Here, via the National Oceanic and Atmospheric Administration, is a depiction of that wee 1.7-degree increase. This is Stephens’s idea of “natural variation” that is going to stop on its own:
Even though scientists discovered more than a century ago that carbon dioxide traps heat, and even though rising concentrations of CO2 have corresponded to steadily rising temperatures, Stephens believes — in the face of the firm scientific consensus — that continuing to increase greenhouse-gas levels in the atmosphere will not cause temperatures to rise. Climate scientists believe that current policies, if not altered, will yield a projected temperature increase of 8.1 degrees Fahrenheit by the end of the century. Stephens, confident the trend will stop on its own, concludes his column predicting that, in 2115, “temperatures will be about the same.”
Of course, refuting climate-science skepticism with NOAA data runs into the problem that Republicans reject NOAA data. House Science Committee chairman Lamar Smith has used his power to accuse federal scientists of falsifying climate data. Smith has no evidence to support his charge, but the accusation is in keeping with the conservative belief that the theory of anthropogenic global warming is the product of a vast conspiracy among thousands of scientists worldwide to enrich themselves. (The chairman of the Senate’s environment committee is a fellow subscriber to this theory.) The theory is just as bonkers as the belief that the government faked the 9/11 attacks or the moon landings, with the main difference being that it informs a first-order public policy question and is also accepted doctrine within one of the two major American political parties.

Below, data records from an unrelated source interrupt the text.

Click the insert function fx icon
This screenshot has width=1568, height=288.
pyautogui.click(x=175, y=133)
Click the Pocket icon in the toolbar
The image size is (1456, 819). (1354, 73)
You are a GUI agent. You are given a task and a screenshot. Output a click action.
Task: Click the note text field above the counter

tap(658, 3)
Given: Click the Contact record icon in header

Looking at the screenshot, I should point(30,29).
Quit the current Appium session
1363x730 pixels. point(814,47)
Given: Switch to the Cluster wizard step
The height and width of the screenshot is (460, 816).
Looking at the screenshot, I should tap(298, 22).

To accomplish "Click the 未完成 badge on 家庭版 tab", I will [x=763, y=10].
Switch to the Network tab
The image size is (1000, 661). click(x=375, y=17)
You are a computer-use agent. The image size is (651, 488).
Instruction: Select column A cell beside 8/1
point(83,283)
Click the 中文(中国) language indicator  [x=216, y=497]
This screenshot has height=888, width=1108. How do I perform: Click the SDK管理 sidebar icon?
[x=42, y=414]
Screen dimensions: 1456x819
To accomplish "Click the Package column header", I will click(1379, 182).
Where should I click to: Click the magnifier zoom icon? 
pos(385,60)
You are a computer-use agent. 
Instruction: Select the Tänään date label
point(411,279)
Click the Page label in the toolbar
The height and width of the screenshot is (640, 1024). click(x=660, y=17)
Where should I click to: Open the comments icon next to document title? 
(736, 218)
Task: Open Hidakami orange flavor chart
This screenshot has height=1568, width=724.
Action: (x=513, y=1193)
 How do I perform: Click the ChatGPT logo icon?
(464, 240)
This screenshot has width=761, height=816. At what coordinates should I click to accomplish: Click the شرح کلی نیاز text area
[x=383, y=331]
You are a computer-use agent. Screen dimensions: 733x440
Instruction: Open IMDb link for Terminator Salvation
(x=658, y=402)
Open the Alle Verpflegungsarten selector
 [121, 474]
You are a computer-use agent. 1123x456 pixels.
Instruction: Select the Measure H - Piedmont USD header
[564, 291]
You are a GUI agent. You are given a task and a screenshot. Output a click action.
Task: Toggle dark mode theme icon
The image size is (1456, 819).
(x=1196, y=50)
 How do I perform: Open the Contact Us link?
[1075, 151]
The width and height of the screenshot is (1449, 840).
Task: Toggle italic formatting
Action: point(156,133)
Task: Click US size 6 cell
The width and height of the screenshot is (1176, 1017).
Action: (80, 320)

Parties operate by coalescing around mutually agreeable policies. The presidential nominee may downplay the most outlandish anti-scientific conspiracy theories, but the party’s agenda will have to accommodate the beliefs expounded by the likes of Smith, Inhofe, Will, Krauthammer, Stephens, and many others. By November of next year, Brooks will no doubt have persuaded himself that the GOP’s embrace of pseudoscientific lunacy provides less of a disqualification than whatever combination of character flaws he has identified in Hillary Clinton. But if you’re voting Republican next year, you’re either getting somebody who is a member of the climate thought police or is afraid to disagree with them.